WHAT TO PRODUCE —
Take the entries below and print, exactly, the stretch from the line containing "Task: Click the Lot Page Name Prefix field" through the line containing "Given: Delete the Faebury location", both included.

[Dataset entries]
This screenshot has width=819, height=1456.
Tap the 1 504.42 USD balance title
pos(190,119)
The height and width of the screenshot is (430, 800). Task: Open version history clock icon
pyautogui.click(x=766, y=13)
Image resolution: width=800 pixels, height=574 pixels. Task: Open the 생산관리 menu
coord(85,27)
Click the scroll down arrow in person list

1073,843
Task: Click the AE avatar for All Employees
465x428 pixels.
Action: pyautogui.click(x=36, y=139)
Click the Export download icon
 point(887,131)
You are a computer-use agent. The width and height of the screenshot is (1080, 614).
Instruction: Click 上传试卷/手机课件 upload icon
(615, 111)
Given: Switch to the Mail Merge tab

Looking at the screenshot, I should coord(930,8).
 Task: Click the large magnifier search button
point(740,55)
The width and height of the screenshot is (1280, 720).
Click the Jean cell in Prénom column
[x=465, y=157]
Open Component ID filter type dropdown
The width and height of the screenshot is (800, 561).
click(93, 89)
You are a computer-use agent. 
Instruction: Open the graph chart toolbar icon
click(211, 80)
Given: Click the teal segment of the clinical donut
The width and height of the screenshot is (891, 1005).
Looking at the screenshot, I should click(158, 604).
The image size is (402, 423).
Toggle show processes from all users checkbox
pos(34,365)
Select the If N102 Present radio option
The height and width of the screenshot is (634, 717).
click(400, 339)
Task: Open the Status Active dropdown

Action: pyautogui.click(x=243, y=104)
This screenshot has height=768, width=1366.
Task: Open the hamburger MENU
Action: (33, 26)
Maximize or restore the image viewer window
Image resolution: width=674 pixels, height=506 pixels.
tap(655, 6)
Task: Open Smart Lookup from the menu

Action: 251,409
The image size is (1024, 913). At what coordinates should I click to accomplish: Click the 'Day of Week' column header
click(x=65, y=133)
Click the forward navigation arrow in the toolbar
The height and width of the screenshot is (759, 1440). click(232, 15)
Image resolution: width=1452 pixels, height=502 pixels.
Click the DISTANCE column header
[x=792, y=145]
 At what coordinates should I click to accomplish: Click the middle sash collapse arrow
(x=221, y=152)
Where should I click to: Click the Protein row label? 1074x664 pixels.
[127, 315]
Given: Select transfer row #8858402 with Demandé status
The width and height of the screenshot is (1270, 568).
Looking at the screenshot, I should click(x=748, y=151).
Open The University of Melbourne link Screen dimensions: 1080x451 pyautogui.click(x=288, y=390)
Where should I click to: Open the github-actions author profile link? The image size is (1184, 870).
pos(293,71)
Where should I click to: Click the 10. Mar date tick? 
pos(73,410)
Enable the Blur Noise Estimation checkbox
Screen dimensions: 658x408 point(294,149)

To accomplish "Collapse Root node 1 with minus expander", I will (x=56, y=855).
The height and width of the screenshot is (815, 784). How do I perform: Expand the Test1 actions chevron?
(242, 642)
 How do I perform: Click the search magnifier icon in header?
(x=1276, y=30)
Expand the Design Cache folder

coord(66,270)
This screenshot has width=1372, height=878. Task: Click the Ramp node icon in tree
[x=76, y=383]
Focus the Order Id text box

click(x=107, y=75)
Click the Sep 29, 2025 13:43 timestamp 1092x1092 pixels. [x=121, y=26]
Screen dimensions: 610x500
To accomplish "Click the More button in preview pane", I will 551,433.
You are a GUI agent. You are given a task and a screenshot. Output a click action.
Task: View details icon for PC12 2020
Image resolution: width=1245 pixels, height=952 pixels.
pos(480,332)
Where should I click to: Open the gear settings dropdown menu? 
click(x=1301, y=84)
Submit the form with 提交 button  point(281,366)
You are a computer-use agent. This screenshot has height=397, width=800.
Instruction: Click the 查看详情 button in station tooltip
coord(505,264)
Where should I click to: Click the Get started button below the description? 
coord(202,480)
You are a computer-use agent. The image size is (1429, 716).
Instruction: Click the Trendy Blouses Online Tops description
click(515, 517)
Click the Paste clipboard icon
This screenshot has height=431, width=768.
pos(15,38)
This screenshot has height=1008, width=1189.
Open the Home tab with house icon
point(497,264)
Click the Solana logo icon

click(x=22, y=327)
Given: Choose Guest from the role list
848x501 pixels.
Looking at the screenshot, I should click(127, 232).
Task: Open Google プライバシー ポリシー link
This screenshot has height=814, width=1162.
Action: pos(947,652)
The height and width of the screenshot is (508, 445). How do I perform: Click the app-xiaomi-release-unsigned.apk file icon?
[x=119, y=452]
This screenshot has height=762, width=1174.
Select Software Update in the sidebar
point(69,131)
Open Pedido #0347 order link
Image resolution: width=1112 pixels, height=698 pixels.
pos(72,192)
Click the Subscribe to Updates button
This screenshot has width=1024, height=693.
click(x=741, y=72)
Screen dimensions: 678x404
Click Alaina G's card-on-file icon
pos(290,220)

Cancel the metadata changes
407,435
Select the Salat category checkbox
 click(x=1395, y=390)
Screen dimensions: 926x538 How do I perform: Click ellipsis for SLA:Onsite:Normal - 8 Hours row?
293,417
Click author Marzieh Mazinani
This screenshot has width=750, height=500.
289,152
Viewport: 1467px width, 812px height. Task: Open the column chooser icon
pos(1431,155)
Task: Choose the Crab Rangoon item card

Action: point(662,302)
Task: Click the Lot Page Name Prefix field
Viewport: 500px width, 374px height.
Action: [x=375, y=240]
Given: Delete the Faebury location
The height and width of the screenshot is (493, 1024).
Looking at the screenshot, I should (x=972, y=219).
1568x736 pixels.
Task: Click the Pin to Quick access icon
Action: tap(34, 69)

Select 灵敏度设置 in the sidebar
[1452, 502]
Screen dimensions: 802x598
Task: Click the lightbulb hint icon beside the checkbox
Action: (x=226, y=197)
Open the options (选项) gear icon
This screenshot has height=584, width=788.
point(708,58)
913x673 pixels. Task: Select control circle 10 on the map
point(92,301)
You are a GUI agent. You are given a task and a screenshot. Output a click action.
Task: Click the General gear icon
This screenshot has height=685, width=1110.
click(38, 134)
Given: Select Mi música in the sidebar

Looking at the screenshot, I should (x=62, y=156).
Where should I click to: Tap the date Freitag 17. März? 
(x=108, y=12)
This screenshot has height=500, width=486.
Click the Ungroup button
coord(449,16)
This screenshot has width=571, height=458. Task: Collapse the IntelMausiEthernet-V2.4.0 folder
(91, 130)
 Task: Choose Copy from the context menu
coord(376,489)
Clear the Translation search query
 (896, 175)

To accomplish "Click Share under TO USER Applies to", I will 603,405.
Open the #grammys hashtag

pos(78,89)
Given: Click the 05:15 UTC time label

ANSWER FOR THE TASK —
Task: Click the Lot Page Name Prefix field
Viewport: 500px width, 374px height.
Action: [x=375, y=240]
Given: Delete the Faebury location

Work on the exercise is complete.